WHAT YOU WILL DO:
[a] List every person named in the commentary on JD Vance.
[b] Using the commentary on JD Vance, explain why it calls his authoritarian views derivative rather than original.
-- DOCUMENT PASSAGE start --
The single most troubling thing about Senator JD Vance — his bizarre understanding of the work of J.R.R. Tolkien notwithstanding — is his close relationship with some of the most extreme elements of the American right.
When asked to explain his worldview, Vance has cited his former boss, Peter Thiel, the billionaire venture capitalist who has written passionately against democracy (“I no longer believe that freedom and democracy are compatible”), and Curtis Yarvin, a software developer turned blogger and provocateur who believes the United States should transition to monarchy (“If Americans want to change their government, they’re going to have to get over their dictator phobia”). Yarvin has also written favorably of human bondage (slavery, he once wrote, “is a natural human relationship”) and wondered aloud if apartheid wasn’t better for Black South Africans.
While Vance’s admirers see him as a uniquely intellectual presence in American politics — a thinker as much as a politician — his right-wing, authoritarian views are largely derivative of the views and preoccupations of Thiel, Yarvin and their community of “postliberal” ideologues and reactionary venture capitalists. Take Vance’s view that the United States is in a period of Romanesque decline. “We are in a late republican period,” Vance said on a podcast in 2021. “If we’re going to push back against it, we’re going to have to get pretty wild, and pretty far out there, and go in directions that a lot of conservatives right now are uncomfortable with.”
Compare this to Thiel’s view that “liberalism” and “democracy” are “exhausted,” and that to restore the nation “we have to ask some questions very far outside the Overton window.” Is this a call for new tax cuts, or does it represent a fundamental hostility toward popular constitutional government in the United States?
In addition to relationships with Thiel and Yarvin, Vance is also in close contact with the bottom feeders on the far right. For nearly two years, according to The Washington Post, Vance was in regular conversation by text message with Chuck Johnson, a notorious Holocaust denier who has spent the better part of a decade promoting right-wing conspiracy theories.
-- DOCUMENT PASSAGE end --
-- COLLECTED MATERIAL start --
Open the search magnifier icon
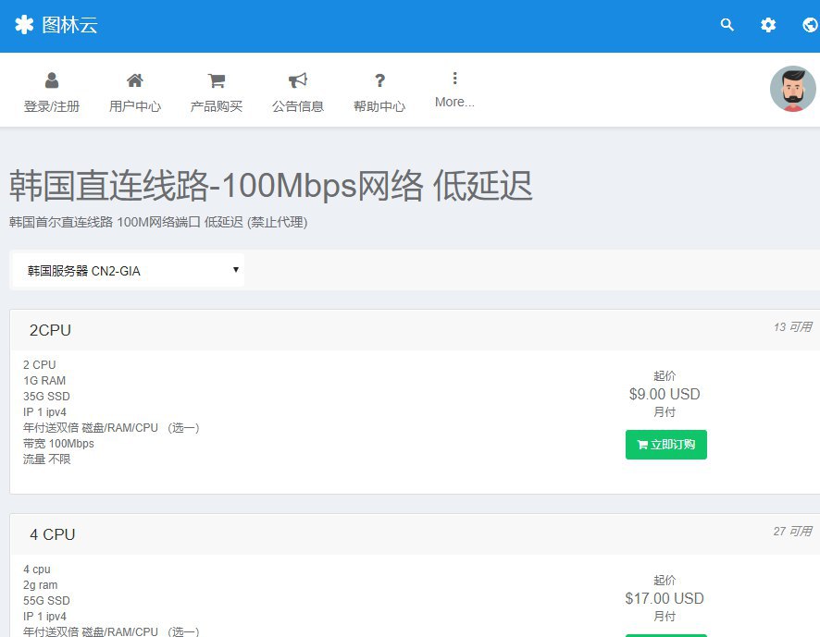Image resolution: width=820 pixels, height=637 pixels. (x=727, y=25)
-- COLLECTED MATERIAL end --
RESPONSES TO THE EXERCISE:
[a] JD Vance, J.R.R. Tolkien, Peter Thiel, Curtis Yarvin, Chuck Johnson

[b] It says his views largely come from the ideas and preoccupations of Peter Thiel, Curtis Yarvin and their "postliberal" circle. As an example, his claim that the country is in a "late republican period" that calls for going "pretty wild" echoes Thiel's view that liberalism and democracy are "exhausted." Thiel also holds that restoring the nation requires questions "very far outside the Overton window."